MATERIAL PROVIDED:
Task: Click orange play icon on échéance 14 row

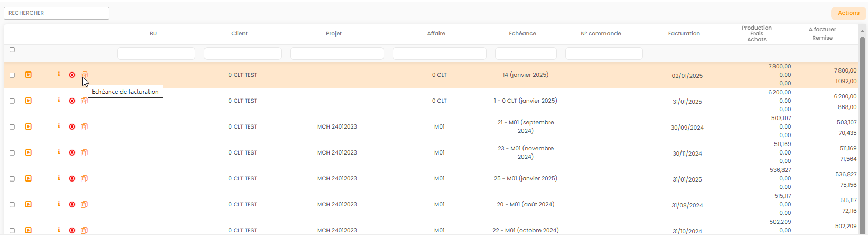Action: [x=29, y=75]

---

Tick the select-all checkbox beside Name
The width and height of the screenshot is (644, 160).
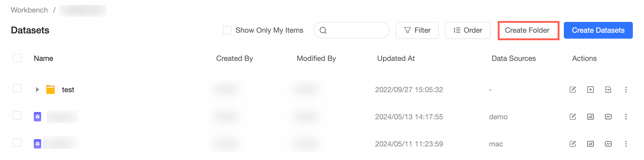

* * *

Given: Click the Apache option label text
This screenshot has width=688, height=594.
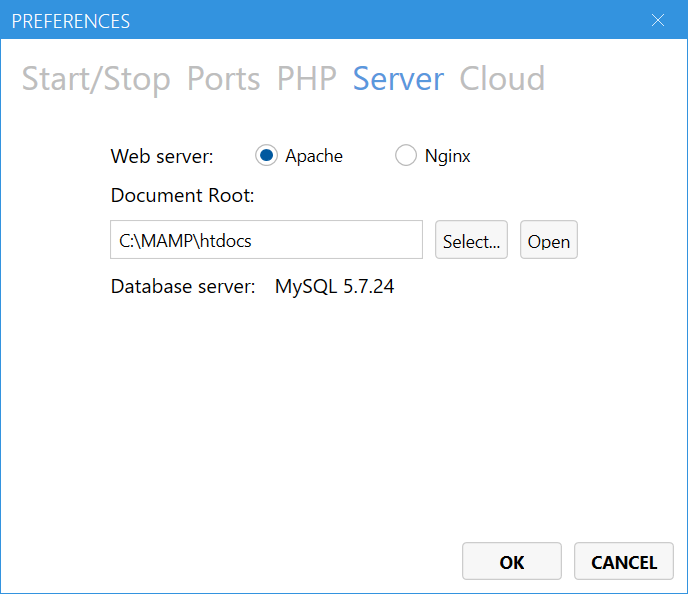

ACTIVITY:
Return, from the data above, each line in which the string "height" appears.

YOUR SOLUTION:
The width and height of the screenshot is (644, 160).
This screenshot has width=688, height=594.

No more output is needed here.